Vera Sjöberg

Personal information
- Born: 19 May 2001 (age 25)

Sport
- Sport: Athletics
- Event: Middle-distance running

Achievements and titles
- Personal bests: 1500m: 4:05.09 (Karlstad, 2025) Mile: 4:28.12 (Boston, 2025) 3000m: 8:43.06 (Boston, 2025) 5000m: 15:25.80 (Karlstad, 2025)

= Vera Sjöberg =

Swedish middle-distance runner

Vera Sjöberg (born 19 May 2001) is a Swedish middle-distance runner.

==Biography==
A member of AIK, she was Swedish under-20 champion in August 2019 over 3000 metres. At the same championships, she finished third in the 1500 metres.

She made her senior debut for Sweden at the 2023 European Athletics Team Championships in Silesia, running a personal best time of 15:53.81 for the 5000 metres.

She ran 4:09.89 for 1500 metres whilst competing at the Valentine Invitational at the Track & Tennis Center in 2025. She finished in eighth place at the 2025 NCAA Indoor Championships in Virginia Beach, completing the mile run in 4:35.34, having run just 0.01 faster to qualify for the final in 4:35.33.

She was selected to compete for Sweden at the 2025 World Athletics Indoor Championships in Nanjing. She qualified for the final of the 1500 metres at the 2025 NCAA Outdoor Championships in Eugene, Oregon in June 2025. She competed for Sweden in the 1500 metres at the 2025 European Athletics Team Championships First Division in Madrid on 29 June 2025. In September 2025, she competed over 1500 metres at the 2025 World Championships in Tokyo, Japan, without advancing to the semi-finals.

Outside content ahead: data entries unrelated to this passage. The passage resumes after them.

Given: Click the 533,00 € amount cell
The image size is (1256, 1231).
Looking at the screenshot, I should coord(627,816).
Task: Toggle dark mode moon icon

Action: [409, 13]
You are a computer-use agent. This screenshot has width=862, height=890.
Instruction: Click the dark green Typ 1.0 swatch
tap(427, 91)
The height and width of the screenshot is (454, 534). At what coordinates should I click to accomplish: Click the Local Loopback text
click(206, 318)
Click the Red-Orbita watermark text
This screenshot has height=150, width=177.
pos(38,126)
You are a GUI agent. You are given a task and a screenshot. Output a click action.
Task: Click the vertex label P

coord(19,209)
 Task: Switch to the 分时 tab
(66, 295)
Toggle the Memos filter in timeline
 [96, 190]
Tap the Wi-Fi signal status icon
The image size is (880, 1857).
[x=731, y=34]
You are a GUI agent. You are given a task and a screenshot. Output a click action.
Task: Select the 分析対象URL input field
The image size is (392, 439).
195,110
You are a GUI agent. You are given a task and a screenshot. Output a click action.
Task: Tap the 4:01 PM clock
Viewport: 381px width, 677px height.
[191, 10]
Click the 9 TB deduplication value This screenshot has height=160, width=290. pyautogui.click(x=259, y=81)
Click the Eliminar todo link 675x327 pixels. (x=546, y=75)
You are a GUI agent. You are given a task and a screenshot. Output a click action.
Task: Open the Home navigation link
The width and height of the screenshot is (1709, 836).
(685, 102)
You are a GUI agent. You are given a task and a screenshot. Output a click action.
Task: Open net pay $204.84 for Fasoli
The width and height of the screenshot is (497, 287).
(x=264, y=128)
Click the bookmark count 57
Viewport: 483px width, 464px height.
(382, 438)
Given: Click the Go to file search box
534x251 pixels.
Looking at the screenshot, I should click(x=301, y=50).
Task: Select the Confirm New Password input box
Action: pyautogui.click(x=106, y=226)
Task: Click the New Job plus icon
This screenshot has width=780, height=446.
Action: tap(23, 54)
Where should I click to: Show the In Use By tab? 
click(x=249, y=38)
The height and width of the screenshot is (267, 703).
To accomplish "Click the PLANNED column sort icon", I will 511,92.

On 22 November 2025, she had a top-ten finish at the 2025 NCAA Cross Country Championships in Missouri. She ran a personal best 8:43.06 in Boston in December 2025 for the 3000 metres indoors as she finished runner-up to Salma Elbadra at the Boston University's Sharon Colyear-Danville Season Opener. On 14 March 2026, she placed sixth at the 2026 NCAA Indoor Championships in the 3000 metres, running 8:48.70. The following weekend, she placed seventh 3000 metres at the 2026 World Athletics Indoor Championships in Toruń, Poland. In April, Sjoberg ran a 4:26.15 anchor leg over 1600 metres alongside Sydney Masciarelli, Delea Martins and Makayla Paige as North Carolina set a new NCAA distance medley relay record in winning the Penn Relays in 10:36.82. Competing in May 2026 at the Atlantic Coast Conference Championships Sjoberg took third with a time of 32:48.29 in the 10,000 metres. In June, she qualified for the 2026 NCAA Outdoor Championships. In August, she competed at the 2026 European Athletics Championships in Birmingham, England, placing tenth in the 5000 metres.

==Personal life==
From Stockholm, Sweden, she attended university in the United States, attending Boston University in Massachusetts.